Skip to content

Medallion Design Pattern

Databricks Medallion Architecture🔗

The medallion architecture describes a series of data layers that denote the quality of data stored in the lakehouse. Databricks recommends taking a multi-layered approach to building a single source of truth for enterprise data products.

This architecture guarantees atomicity, consistency, isolation, and durability as data passes through multiple layers of validations and transformations before being stored in a layout optimized for efficient analytics. The terms bronze (raw), silver (validated), and gold (enriched) describe the quality of the data in each of these layers.

Multi Hop Design Pattern of Medallion Architecture🔗

A medallion architecture is a data design pattern used to organize data logically. Its goal is to incrementally and progressively improve the structure and quality of data as it flows through each layer of the architecture (from Bronze ⇒ Silver ⇒ Gold layer tables). Medallion architectures are sometimes also referred to as multi-hop architectures.

By progressing data through these layers, organizations can incrementally improve data quality and reliability, making it more suitable for business intelligence and machine learning applications.

Dataset entries:
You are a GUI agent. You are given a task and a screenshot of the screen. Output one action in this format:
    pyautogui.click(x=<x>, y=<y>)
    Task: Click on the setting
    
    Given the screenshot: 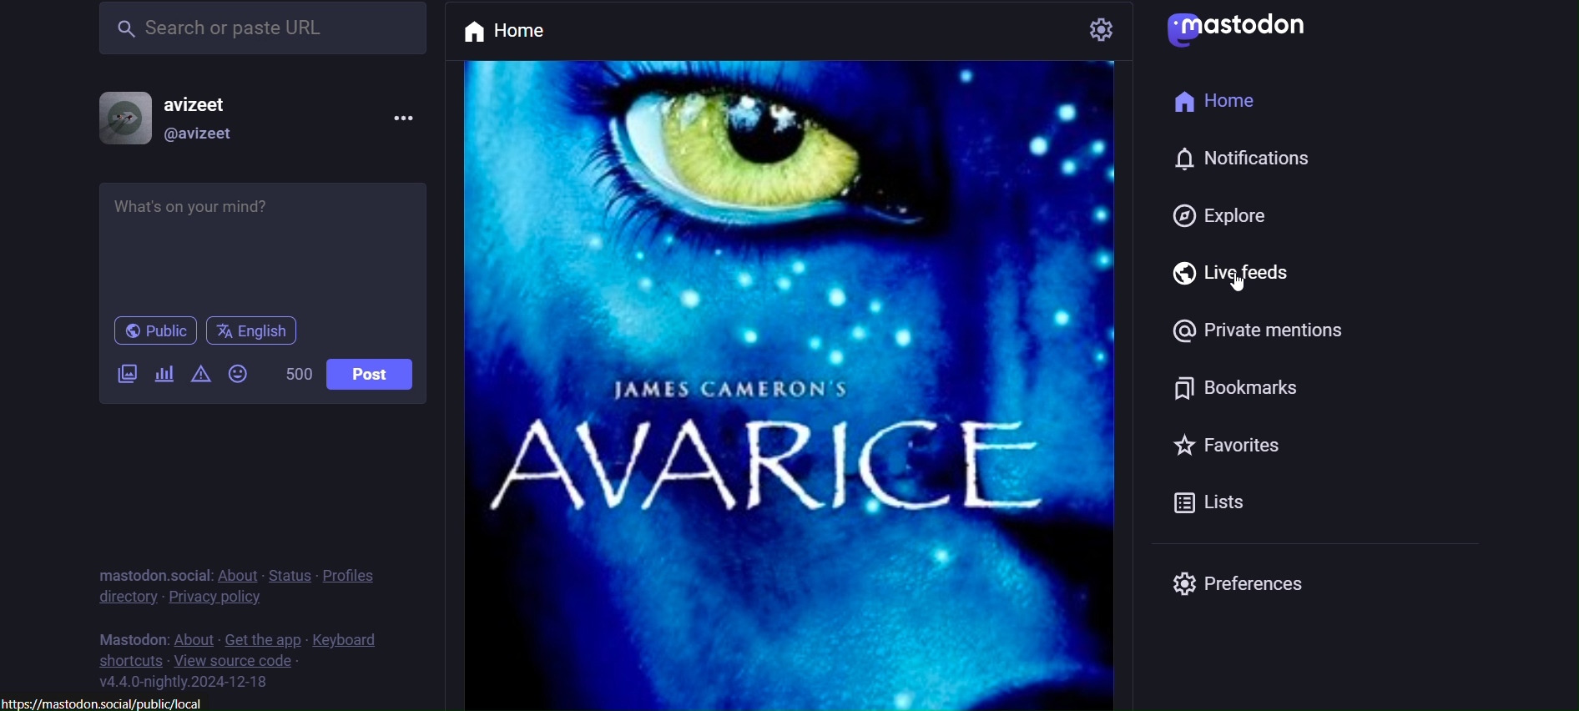 What is the action you would take?
    pyautogui.click(x=1099, y=31)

Challenge:
Reproduce everything in the medallion architecture page from "Multi Hop Design" down to "as multi-hop architectures.". The data stand apart from the medallion architecture page and are separate material.

Written answer:
Multi Hop Design Pattern of Medallion Architecture🔗

A medallion architecture is a data design pattern used to organize data logically. Its goal is to incrementally and progressively improve the structure and quality of data as it flows through each layer of the architecture (from Bronze ⇒ Silver ⇒ Gold layer tables). Medallion architectures are sometimes also referred to as multi-hop architectures.